Start of DATA PROVIDED

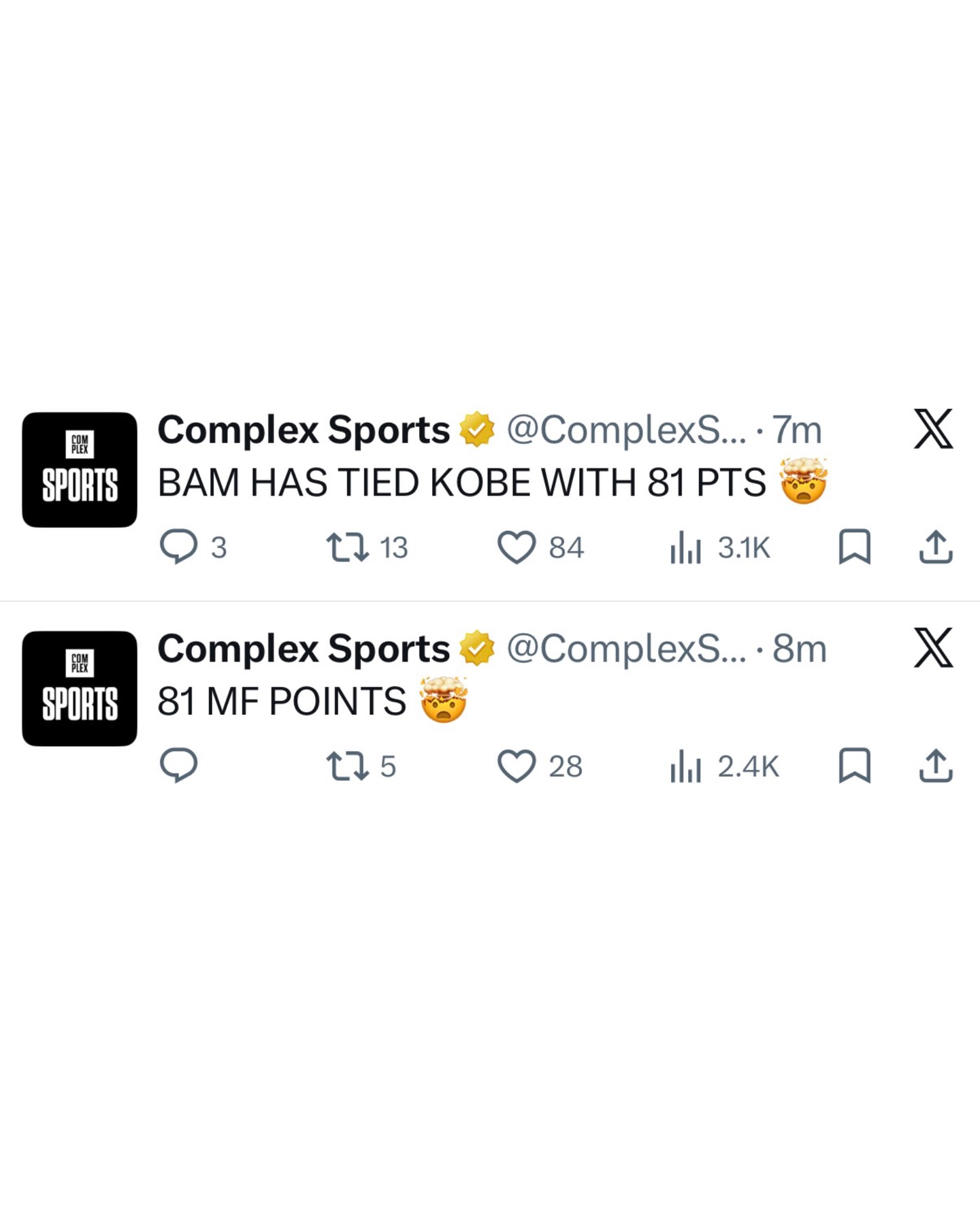Open Complex Sports avatar on second tweet
Screen dimensions: 980x1224
(x=80, y=688)
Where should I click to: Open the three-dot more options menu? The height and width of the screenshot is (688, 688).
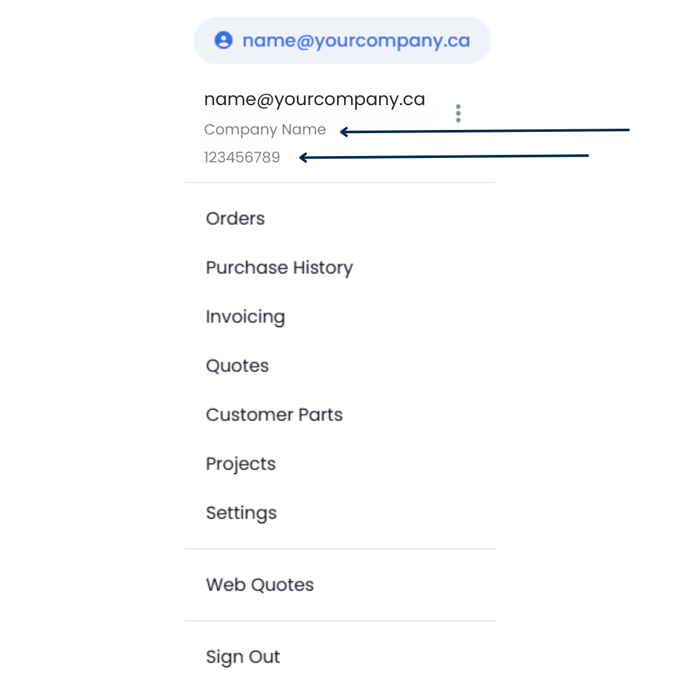458,113
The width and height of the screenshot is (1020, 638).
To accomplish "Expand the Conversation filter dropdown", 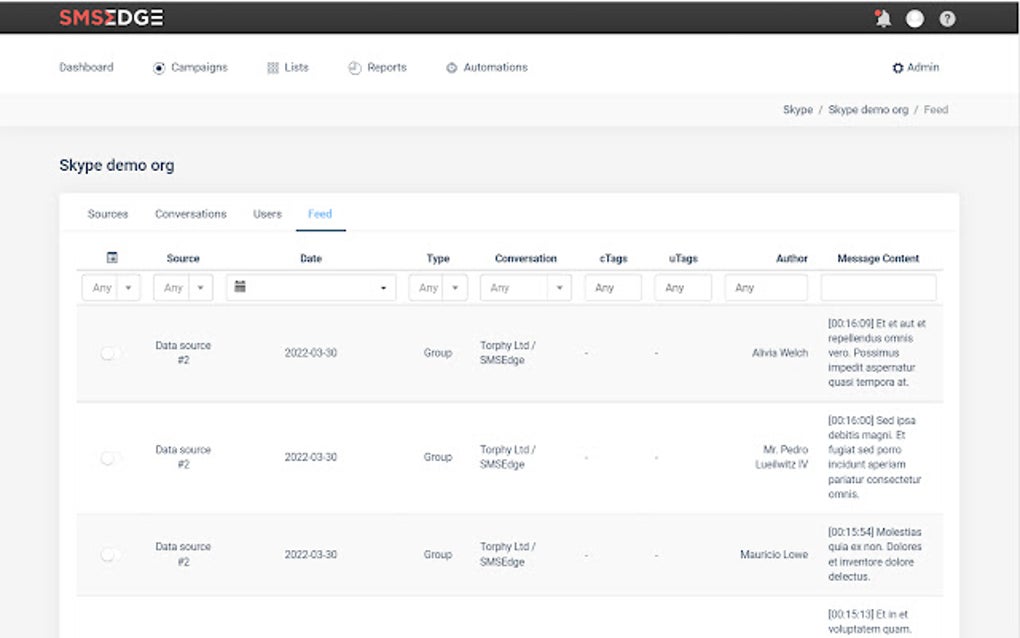I will pyautogui.click(x=559, y=288).
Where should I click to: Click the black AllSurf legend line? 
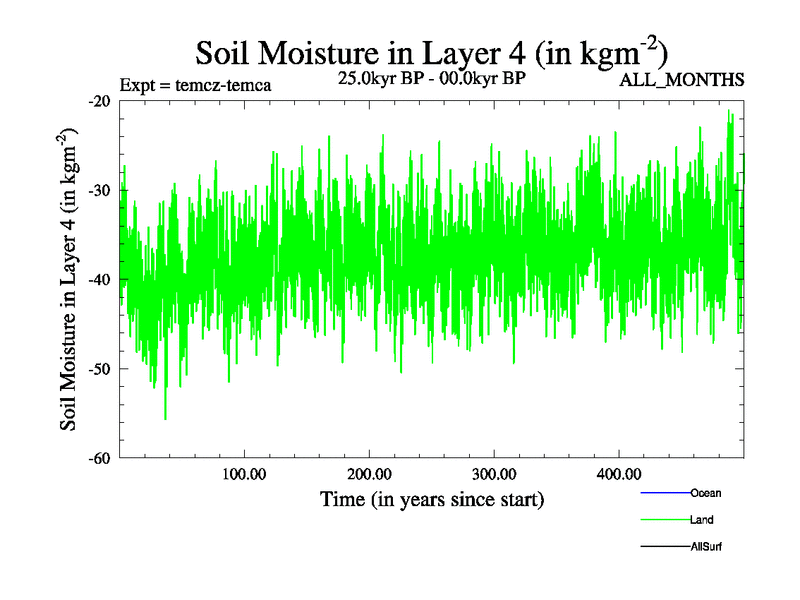pos(664,547)
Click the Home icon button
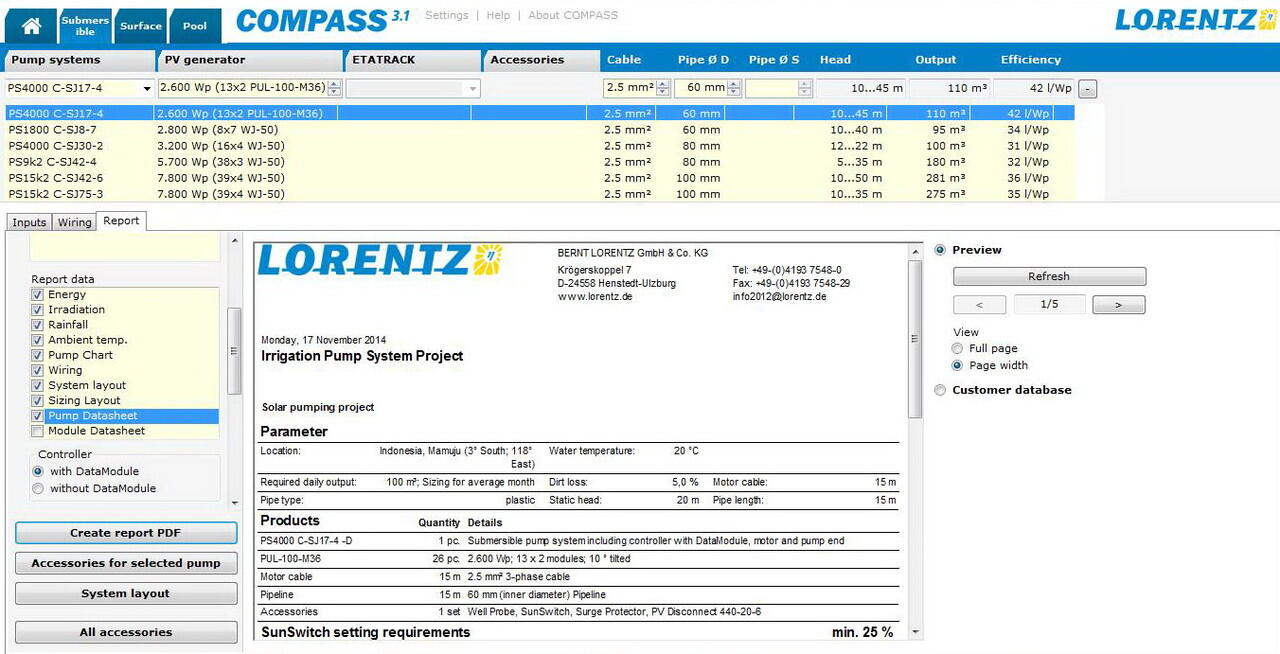The width and height of the screenshot is (1280, 654). [x=31, y=26]
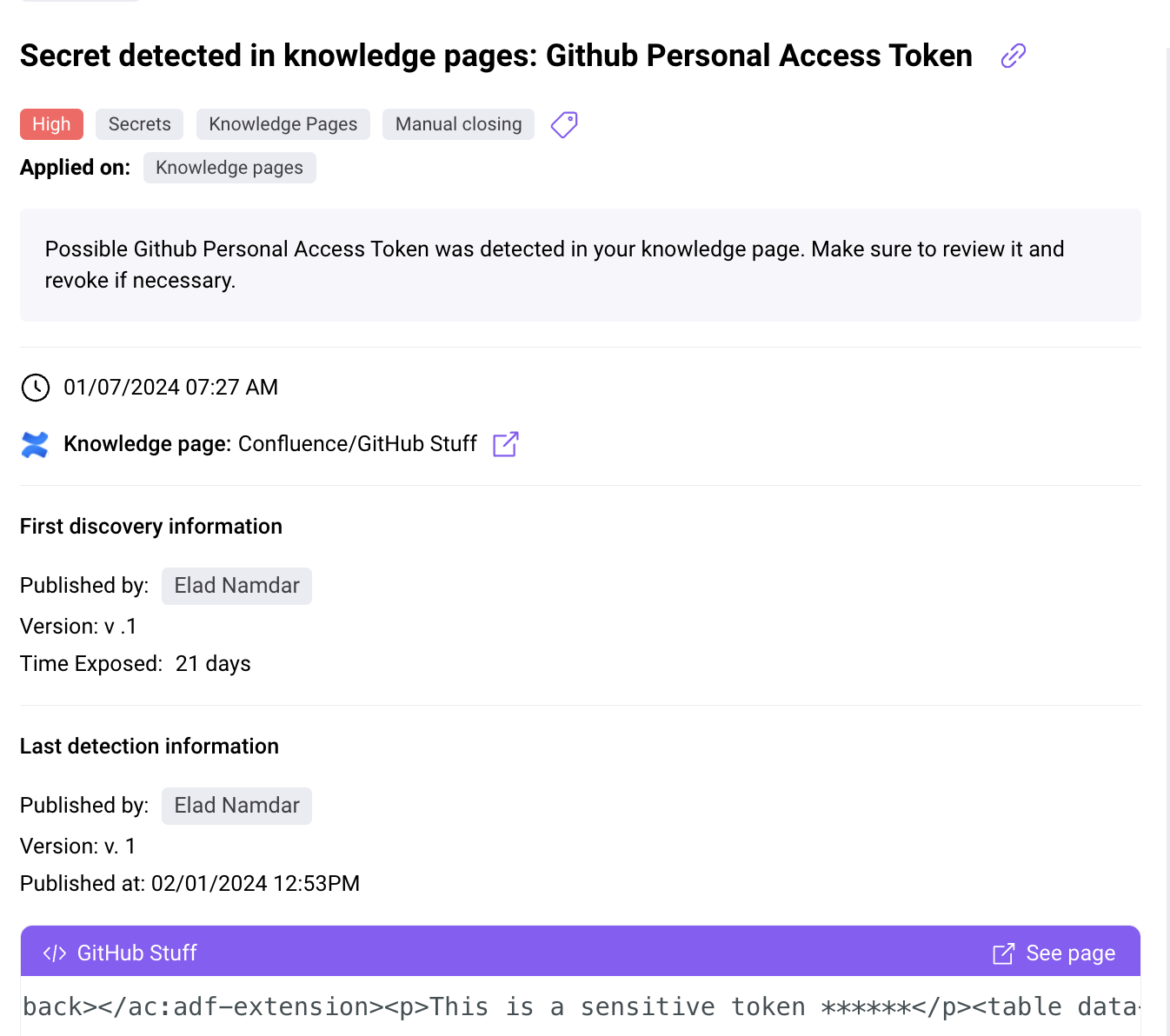Screen dimensions: 1170x1036
Task: Select the Manual closing tag
Action: pos(458,124)
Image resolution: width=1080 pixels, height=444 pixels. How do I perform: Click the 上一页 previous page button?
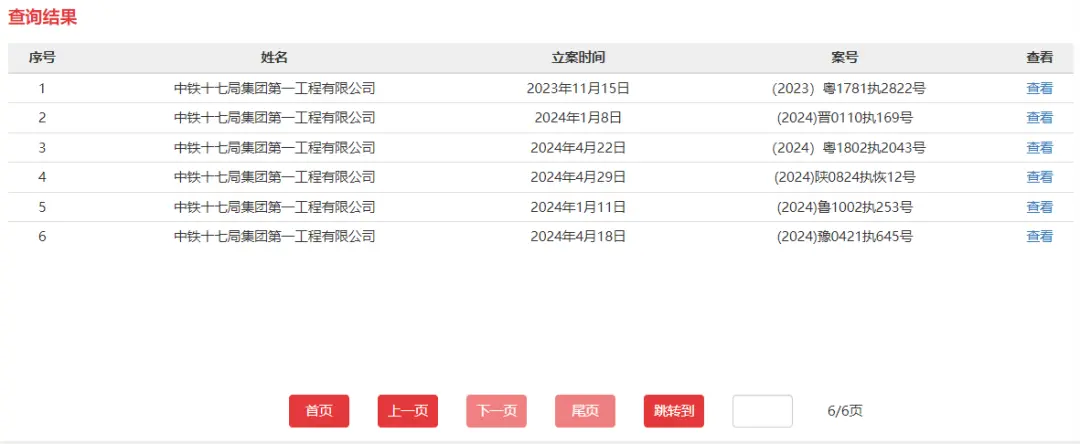[408, 411]
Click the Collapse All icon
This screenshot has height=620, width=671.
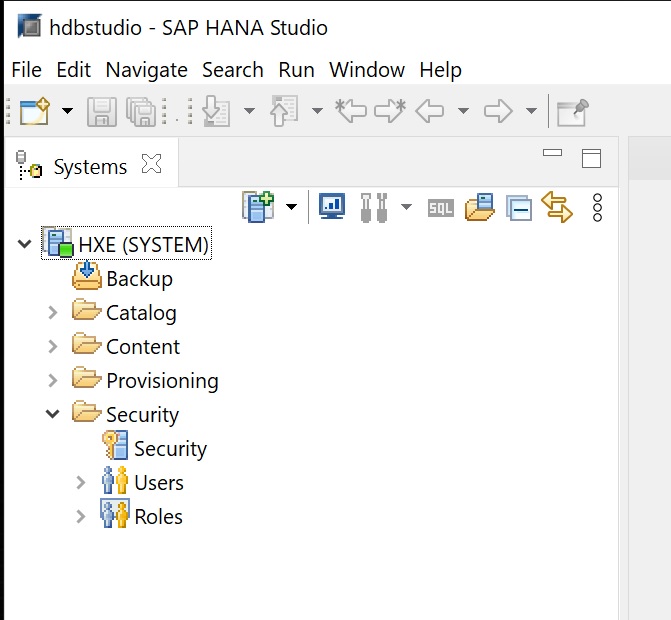tap(518, 208)
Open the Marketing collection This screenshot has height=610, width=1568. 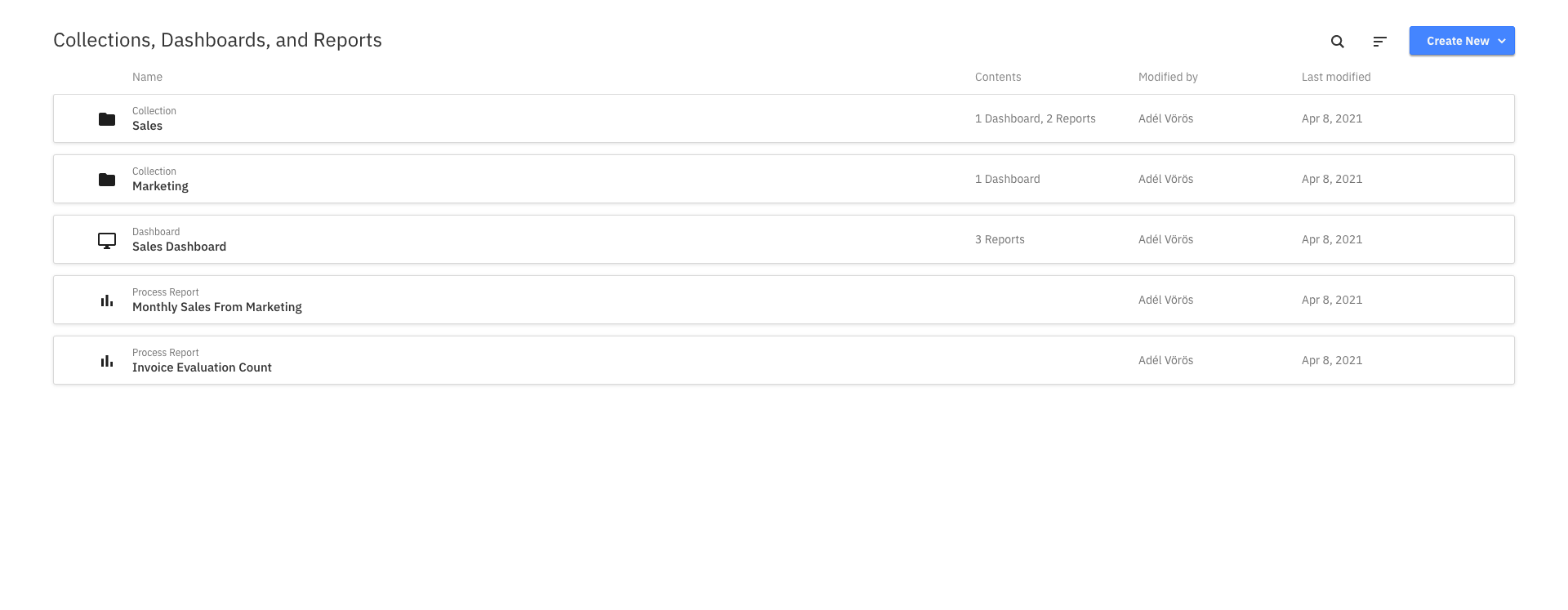(784, 179)
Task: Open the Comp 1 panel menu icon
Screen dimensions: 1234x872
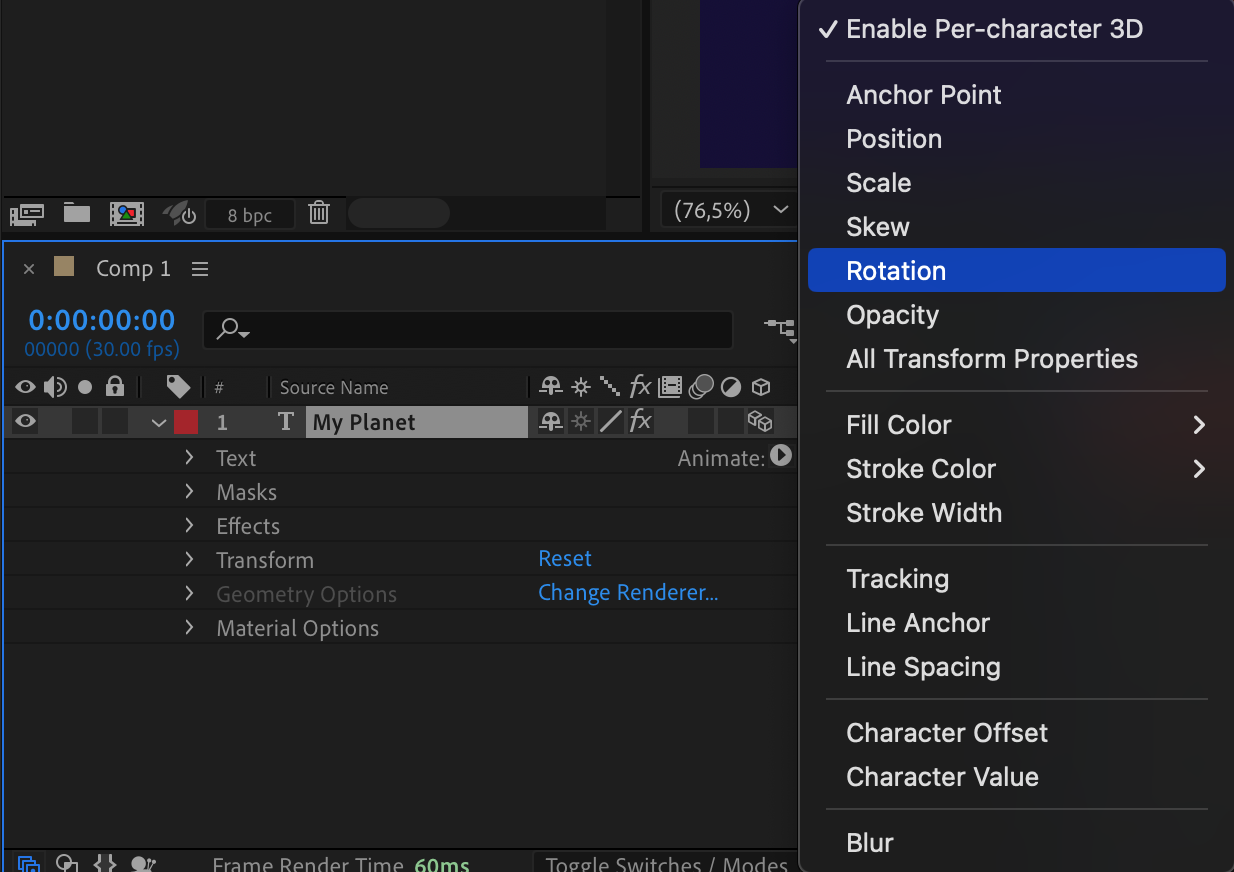Action: point(200,269)
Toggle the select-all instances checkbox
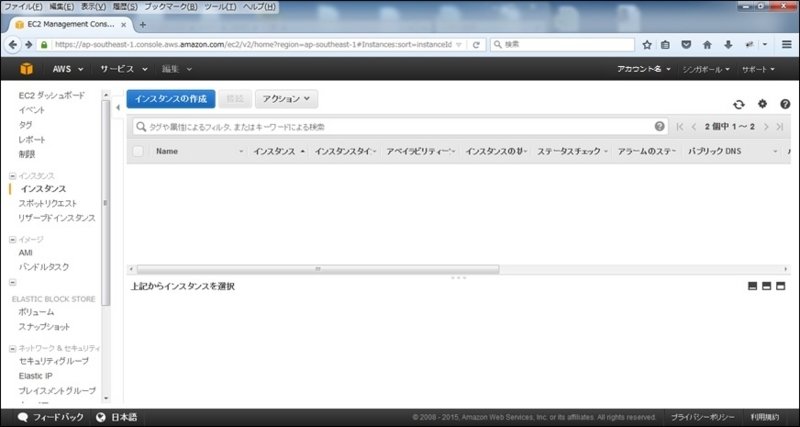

End of DATA PROVIDED

→ YOUR GOAL: Leave the pictures out. Output exactly, and only, the lines from the one with "Screen dimensions: 1234x872" through the last line of the listing above, both included.

→ RESULT OF THIS EXERCISE:
Screen dimensions: 1234x872
Action: point(200,269)
Toggle the select-all instances checkbox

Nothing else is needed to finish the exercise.